Task list.
• A. In the X-ray microscopy record text, switch "world record" to "milestone" and write out the passage from "Groundbreaking work by" up to and including "Technical Sales Manager.".
• B. According to the X-ray microscopy record text, what reactor was used for the Atomic Layer Deposition work?

Text section.

##########

Groundbreaking work by scientists from Switzerland, Finland and Germany has lead to a new world record in X-ray microscopy. For the first time ever, features below 10 nanometres (nm) in width were resolved.
Key to this new world record was doubling of the effective line density of FZP template (Fresnel Zone Plate, a key component of an X-ray microscope) by extremely conformal thin films created through the use of Atomic Layer Deposition (ALD). ALD work was carried out with a Picosun SUNALE R-150 reactor at the premises of the University of Helsinki's Laboratory of Inorganic Chemistry. One of the Finnish scientists, Dr Tero Pilvi, has since joined the staff of Picosun as Technical Sales Manager.
October issue of Ultramicroscopy Journal carries an article "Advanced thin film technology for ultrahigh resolution X-ray microscopy" by Joan Vila-Comanala, Jörg Raabe and Christian David from the Swiss Paul Scherrer Institute, the brand new holder of the X-ray microscopy spatial world record, Mikko Ritala and Tero Pilvi from the University of Helsinki, Konstantin Jefimovs from Eidgenössische Materialprufungs- und Forschungsanstalt (EMPA, Swiss Federal Laboratories for Materials Testing and Research) in Switzerland, Rainer H. Fink from Friedrich-Alexander Universität in Germany, Mathias Senoner from the German Bundesanstalt fur Materialforschung und -prufung (BAM, Federal Institute for Materials Research and Testing), and Andre Maassdorf from Ferdinand-Braun-Institut fur Höchstfrequenztechnik (Ferdinand-Braun Institute for High-Frequenzy Technology) in Germany.

##########

Data excerpts.
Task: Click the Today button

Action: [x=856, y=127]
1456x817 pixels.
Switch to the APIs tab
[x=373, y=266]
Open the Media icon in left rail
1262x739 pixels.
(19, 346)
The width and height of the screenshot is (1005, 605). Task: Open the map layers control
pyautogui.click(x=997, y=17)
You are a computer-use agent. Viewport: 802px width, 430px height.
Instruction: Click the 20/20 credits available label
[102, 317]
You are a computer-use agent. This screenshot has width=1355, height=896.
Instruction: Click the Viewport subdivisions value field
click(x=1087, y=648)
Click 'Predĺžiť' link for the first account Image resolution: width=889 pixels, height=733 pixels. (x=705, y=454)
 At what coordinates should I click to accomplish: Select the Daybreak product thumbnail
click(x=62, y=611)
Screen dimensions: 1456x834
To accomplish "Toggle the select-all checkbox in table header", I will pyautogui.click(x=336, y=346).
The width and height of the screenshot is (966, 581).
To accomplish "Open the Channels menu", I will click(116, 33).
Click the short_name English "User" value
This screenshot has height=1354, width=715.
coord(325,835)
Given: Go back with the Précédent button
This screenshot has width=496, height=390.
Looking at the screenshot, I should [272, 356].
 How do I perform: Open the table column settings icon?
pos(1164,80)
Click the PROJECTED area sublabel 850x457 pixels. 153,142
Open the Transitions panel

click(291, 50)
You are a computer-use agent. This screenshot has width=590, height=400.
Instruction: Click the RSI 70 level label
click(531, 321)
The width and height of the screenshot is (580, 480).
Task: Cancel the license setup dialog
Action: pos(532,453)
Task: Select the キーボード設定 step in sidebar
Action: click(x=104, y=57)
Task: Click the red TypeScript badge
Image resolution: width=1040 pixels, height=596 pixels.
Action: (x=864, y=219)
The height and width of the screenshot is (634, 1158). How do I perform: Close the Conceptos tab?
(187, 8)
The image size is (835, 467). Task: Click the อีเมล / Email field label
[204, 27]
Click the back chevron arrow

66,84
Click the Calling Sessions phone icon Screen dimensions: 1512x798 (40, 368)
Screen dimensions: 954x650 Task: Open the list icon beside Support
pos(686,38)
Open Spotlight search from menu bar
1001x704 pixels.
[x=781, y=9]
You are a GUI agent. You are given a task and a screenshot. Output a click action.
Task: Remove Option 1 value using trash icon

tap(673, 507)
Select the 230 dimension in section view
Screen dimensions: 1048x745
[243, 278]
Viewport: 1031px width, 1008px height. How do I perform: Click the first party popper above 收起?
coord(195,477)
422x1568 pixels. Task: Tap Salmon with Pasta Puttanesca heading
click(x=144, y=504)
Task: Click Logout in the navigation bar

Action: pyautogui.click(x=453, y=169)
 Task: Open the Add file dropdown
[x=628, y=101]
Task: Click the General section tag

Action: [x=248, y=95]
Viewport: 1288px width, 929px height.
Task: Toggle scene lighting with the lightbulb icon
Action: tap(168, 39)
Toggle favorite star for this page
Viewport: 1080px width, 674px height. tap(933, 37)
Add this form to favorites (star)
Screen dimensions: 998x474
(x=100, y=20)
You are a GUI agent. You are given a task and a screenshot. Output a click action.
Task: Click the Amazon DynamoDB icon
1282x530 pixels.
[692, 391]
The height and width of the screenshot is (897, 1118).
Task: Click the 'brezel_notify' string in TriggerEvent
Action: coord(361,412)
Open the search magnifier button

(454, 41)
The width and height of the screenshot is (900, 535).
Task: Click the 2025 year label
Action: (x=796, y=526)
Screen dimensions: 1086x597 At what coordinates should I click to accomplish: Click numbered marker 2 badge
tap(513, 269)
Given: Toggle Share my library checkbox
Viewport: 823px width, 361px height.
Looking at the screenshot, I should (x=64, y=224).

##########

Answers per task.
• A.
Groundbreaking work by scientists from Switzerland, Finland and Germany has lead to a new milestone in X-ray microscopy. For the first time ever, features below 10 nanometres (nm) in width were resolved.
Key to this new milestone was doubling of the effective line density of FZP template (Fresnel Zone Plate, a key component of an X-ray microscope) by extremely conformal thin films created through the use of Atomic Layer Deposition (ALD). ALD work was carried out with a Picosun SUNALE R-150 reactor at the premises of the University of Helsinki's Laboratory of Inorganic Chemistry. One of the Finnish scientists, Dr Tero Pilvi, has since joined the staff of Picosun as Technical Sales Manager.

• B. A Picosun SUNALE R-150 reactor.